I have a dataframe in the following general format:
id,transaction_dt,units,measures
1,2018-01-01,4,30.5
1,2018-01-03,4,26.3
2,2018-01-01,3,12.7
2,2018-01-03,3,8.8
What I am trying to accomplish is stack and enumerate the 'transaction_dt' based on the value of 'units' field in same record and unroll them into new records to produce something like this:
id,transaction_dt,measures
1,2018-01-01,30.5
1,2018-01-02,30.5
1,2018-01-03,30.5
1,2018-01-04,30.5
1,2018-01-03,26.3
1,2018-01-04,26.3
1,2018-01-05,26.3
1,2018-01-06,26.3
2,2018-01-01,12.7
2,2018-01-02,12.7
2,2018-01-03,12.7
2,2018-01-03,8.8
2,2018-01-04,8.8
2,2018-01-05,8.8
I have been working on trying to create a vectorized performant version of the answer to my prior question that someone was kind enough to answer here: Python PANDAS: Stack and Enumerate Date to Create New Records
df.set_index('transaction_dt', inplace=True)

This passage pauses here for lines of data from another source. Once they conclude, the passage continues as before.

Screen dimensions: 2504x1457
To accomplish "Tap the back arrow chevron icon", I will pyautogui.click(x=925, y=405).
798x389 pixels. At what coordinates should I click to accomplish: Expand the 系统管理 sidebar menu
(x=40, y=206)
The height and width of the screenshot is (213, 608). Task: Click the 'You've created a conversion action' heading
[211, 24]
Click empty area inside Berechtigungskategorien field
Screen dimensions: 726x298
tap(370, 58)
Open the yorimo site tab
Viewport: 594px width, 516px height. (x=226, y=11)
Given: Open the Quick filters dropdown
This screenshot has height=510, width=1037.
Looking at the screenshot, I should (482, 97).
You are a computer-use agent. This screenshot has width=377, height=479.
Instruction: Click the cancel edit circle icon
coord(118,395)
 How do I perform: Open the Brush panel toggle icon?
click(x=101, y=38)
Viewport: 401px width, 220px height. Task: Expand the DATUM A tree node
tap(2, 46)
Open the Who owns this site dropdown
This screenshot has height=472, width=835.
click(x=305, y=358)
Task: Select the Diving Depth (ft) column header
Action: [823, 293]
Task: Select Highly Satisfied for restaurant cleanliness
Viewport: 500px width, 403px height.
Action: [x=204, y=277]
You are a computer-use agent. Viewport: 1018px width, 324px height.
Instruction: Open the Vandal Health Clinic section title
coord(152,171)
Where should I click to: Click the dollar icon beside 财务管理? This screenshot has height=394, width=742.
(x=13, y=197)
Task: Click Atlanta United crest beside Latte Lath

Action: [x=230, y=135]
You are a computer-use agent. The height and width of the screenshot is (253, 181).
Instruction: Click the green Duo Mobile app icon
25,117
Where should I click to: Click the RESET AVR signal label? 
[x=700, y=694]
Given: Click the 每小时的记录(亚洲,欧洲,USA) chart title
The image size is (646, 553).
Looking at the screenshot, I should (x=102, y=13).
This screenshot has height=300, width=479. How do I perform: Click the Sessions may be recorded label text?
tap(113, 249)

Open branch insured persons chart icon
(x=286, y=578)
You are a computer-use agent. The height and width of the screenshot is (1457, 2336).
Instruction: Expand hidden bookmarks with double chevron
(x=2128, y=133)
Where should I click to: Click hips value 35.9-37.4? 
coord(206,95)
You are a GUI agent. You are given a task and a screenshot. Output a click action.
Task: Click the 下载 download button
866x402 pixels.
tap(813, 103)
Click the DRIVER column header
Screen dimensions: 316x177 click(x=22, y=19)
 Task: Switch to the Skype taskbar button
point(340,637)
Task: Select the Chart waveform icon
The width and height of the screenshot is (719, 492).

df.apply(lambda x: pd.Series(pd.date_range(x.name, periods=x.units)), axis=1). \
stack(). \
reset_index(level=1). \
join(df['measure']). \
drop('level_1', axis=1). \
reset_index(). \
rename(columns={0:'enumerated_dt'})
This does work but I have a very large dataset to run this on, so I need to invest in optimizing it a bit more. He suggests creating an array of all dates which I can do with something like this:
date_range = pd.date_range('2004-01-01', '2017-12-31', freq='1D')
And he suggests then reindexing the array and forward filling the values somehow. If anyone could help me, I would sincerely appreciate it!